The ides of March, for all times

Abhinaya Taranga performs Julius Caesar to start off the five-day festival, Shakespeare Namana, marking the playwright's 400th death anniversary

March 31, 2016 04:13 pm | Updated 04:13 pm IST - Bengaluru

Shakespeare Namana, a five-day festival to commemorate the 400th death anniversary of William Shakespeare was inaugurated on March 29. Five amateur theatre groups of Bangalore – Abhinaya Taranga, Drushya, Samashti, Sanchari and Sanchaya – have come together to perform one translation/adaptation each, of five of his plays at Ranga Shankara.

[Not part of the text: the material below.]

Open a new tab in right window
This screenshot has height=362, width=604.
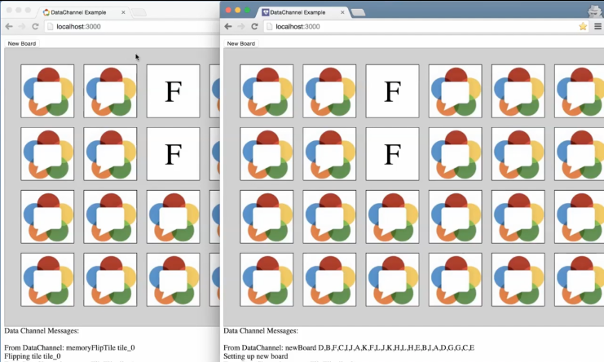coord(359,12)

And what better way to inaugurate the festival than with the performance of Julius Caesar – a play whose themes of patriotism, sedition, democracy, loyalty and betrayal have never ceased to be contemporary?

Abhinaya Taranga performed this play, which is one of Shakespeare’s more serious and introspective tragedies: the kind where while the plot remains largely uncomplicated, each character is multilayered and complex; it defies simplifications and clear categorizations. The team should be congratulated on accepting the very challenge of attempting it.

O. L Nagabhushan Swamy’s translation was a literary treat in its own right. The lines stay true to the original while creating a new aesthetics of the language.

The costumes were meticulous: right from the Toga to the Caligae and the laurel wreaths of the noblemen, to the gowns of the noblewomen, everything was in shipshape. Class difference as a sartorial expression, was quite explicit. This combined with the light effects, made for impressive mise en scène.

The centrally raised, stepped stage served many purposes: as the marketplace for commoners to celebrate Caesar’s triumph; as the senate for speeches; as the secret hideout for hatching conspiracies; as the varied, luxurious topography of a nobleman’s house; as the stage to exhibit Caesar’s body while addressing the public. A set created by strategically stacking planks brought about this effect; the dexterity was in having one set create the space for all requirements. The lighting was diffused and flush most of the time, suggesting well-lit spaces that put the onus of communication upon oratorical elements. Light, along with sound, was used for special effects such as thunder and lightening.

Crowd scenes were the highlight of the performance. From theatric elements of crowds descending from the audience, to the noise and the clamour from the wings indicating large gatherings, made the feeling of huge numbers of people, very believable.

The imperfect casting – a boyish Caesar, Brutus lacking brute strength (and more unsure of his lines rather than his stance on Caesar’s ambitions), Mark Antony equally unconvincing in love and grief, and the less than enthusiastic group of conspirators – perhaps set the stage for plummeting energy. “Et tu, casting… then fall, acting!” if one is allowed the audacious wordplay.

But thanks to the other redeeming elements, particularly Pramod Shiggaon’s powerful direction – the performance was a good visual experience. Also, thanks to the long, wide and prominent history Shakespeare occupies in theatre and literature worldwide, the spectrum of performative excellence is so wide that it’s extremely difficult to be excluded from it. Hence, this show of Julius Caesar was a Veni, Vidi of direction, costumes and music – even if not quite Vici.